Things to do:
a - List every item that the private-desktop notes say must be recorded when a private session is audited.
b - Retype the private-desktop notes between "Security considerations" and "mode per tenant.", inclusive.

Exercise passage:
====
Implementation details

  • Capture: DXGI Desktop Duplication is tied to the active output/desktop; a private off-screen desktop is not duplicatable that way — use GDI capture of the private desktop's windows (PrintWindow per top-level window or BitBlt of the desktop DC after SetThreadDesktop). Lower FPS is acceptable for clicking through an installer.
  • Input: SendInput operates on the calling thread's desktop — bind the input thread with SetThreadDesktop(hPrivateDesktop) before injecting; for stubborn controls use PostMessage/SendMessage to the target HWND.
  • Lifecycle: tear down the private desktop + window station when the session ends; kill orphaned child processes bound to it.

Security considerations

  • A private/hidden session that the end user cannot see is powerful and must be audited loudly — record start/stop, operator, target, and the launched command. Consider an org/policy toggle to require consent or to disallow private mode per tenant.
====
Given information:

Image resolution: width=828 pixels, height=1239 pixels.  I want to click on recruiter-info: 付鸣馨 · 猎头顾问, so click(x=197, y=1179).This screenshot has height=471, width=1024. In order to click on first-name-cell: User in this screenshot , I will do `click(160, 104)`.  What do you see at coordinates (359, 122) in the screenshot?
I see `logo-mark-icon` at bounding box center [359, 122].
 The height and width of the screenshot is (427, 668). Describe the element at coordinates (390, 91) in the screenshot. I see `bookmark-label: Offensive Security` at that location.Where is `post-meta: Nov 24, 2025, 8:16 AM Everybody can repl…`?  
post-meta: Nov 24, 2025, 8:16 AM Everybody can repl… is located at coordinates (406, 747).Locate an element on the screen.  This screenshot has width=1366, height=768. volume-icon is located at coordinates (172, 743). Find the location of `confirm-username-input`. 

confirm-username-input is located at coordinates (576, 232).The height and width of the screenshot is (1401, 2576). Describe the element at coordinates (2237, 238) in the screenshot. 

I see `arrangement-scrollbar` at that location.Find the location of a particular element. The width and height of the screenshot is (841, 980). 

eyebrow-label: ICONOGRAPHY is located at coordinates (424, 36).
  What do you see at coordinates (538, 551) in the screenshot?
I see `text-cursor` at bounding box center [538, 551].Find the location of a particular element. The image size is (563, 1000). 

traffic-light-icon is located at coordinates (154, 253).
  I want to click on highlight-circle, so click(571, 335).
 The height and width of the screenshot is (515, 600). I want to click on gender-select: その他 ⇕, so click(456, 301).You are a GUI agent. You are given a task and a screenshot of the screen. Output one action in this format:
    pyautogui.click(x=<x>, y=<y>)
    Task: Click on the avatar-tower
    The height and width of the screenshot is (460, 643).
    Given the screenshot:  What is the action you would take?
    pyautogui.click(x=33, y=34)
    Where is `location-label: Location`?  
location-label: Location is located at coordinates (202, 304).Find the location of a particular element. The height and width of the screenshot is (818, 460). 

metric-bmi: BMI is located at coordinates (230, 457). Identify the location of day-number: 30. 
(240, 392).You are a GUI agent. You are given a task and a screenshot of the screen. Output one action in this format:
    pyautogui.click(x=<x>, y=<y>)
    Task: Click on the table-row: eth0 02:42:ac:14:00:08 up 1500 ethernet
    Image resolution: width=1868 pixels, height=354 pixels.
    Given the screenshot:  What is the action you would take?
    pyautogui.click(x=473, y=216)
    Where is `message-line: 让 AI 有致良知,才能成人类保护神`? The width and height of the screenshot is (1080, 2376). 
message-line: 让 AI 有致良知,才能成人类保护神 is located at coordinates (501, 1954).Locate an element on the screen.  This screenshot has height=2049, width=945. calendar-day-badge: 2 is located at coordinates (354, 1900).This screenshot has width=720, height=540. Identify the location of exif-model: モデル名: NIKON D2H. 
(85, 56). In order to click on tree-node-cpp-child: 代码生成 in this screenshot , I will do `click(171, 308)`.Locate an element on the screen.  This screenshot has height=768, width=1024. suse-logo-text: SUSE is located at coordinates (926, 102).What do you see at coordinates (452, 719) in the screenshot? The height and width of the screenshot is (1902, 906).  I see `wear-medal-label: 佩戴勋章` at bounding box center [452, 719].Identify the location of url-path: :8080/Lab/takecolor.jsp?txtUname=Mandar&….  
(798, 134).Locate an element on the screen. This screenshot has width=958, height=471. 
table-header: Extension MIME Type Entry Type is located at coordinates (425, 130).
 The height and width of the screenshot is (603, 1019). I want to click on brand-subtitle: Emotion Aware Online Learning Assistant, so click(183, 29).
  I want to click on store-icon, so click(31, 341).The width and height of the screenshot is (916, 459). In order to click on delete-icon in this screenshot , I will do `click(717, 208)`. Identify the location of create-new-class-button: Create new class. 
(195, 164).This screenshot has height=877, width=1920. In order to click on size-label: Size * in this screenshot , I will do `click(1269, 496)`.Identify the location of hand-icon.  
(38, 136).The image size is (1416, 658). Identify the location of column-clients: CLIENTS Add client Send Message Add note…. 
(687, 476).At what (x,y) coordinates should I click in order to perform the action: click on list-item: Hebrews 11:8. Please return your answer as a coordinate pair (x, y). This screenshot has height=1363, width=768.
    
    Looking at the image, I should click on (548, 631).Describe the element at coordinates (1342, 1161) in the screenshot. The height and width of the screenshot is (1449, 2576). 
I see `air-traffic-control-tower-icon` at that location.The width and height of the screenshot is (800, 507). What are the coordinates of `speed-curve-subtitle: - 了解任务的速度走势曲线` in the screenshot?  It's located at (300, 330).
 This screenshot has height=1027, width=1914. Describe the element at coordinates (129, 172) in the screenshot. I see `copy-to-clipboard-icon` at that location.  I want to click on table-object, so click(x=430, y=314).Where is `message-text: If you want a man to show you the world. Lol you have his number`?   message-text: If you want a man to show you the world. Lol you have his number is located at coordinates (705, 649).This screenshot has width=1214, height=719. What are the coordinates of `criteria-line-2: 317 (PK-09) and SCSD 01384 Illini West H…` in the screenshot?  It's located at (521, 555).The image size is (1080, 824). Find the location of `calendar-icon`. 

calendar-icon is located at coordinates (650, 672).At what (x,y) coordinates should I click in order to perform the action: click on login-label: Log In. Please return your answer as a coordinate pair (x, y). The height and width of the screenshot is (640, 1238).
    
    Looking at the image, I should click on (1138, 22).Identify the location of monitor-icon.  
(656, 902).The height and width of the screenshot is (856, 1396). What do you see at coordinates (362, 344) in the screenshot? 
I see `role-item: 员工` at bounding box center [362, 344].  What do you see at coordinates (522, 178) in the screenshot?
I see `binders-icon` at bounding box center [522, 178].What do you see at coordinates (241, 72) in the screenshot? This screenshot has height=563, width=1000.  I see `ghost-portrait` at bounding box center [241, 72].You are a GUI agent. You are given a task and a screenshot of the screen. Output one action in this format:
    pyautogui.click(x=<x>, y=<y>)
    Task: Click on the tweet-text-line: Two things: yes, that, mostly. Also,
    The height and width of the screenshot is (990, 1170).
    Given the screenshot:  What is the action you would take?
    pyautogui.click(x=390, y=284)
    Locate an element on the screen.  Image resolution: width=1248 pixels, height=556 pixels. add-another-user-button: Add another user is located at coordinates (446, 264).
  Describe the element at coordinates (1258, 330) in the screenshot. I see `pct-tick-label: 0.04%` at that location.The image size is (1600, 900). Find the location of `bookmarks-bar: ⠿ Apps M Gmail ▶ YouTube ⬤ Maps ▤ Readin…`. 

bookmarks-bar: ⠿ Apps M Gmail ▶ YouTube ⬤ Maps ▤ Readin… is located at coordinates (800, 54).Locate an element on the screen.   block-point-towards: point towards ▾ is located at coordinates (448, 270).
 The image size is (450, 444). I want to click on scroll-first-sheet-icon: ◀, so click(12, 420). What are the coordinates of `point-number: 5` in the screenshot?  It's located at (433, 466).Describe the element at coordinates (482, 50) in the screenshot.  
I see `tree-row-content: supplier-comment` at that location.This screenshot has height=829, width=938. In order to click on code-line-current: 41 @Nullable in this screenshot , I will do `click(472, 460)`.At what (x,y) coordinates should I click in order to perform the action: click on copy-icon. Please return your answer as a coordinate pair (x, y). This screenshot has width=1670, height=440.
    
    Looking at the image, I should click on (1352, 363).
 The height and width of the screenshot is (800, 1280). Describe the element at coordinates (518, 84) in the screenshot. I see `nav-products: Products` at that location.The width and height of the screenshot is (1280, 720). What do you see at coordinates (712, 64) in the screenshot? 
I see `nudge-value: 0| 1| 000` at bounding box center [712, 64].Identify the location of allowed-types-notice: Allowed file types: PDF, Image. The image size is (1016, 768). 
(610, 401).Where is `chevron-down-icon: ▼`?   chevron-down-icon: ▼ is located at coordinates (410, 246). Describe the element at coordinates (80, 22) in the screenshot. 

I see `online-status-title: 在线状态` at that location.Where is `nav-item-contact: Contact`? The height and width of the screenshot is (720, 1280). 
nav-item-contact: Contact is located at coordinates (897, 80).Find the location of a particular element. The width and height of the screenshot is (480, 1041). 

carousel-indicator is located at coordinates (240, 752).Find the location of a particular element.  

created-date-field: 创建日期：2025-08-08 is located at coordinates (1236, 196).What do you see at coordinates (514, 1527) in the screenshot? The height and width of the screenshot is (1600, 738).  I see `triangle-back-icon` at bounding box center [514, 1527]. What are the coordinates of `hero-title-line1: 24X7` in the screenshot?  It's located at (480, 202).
====
Answers in order:
a - start/stop, operator, target, the launched command

b -
Security considerations

  • A private/hidden session that the end user cannot see is powerful and must be audited loudly — record start/stop, operator, target, and the launched command. Consider an org/policy toggle to require consent or to disallow private mode per tenant.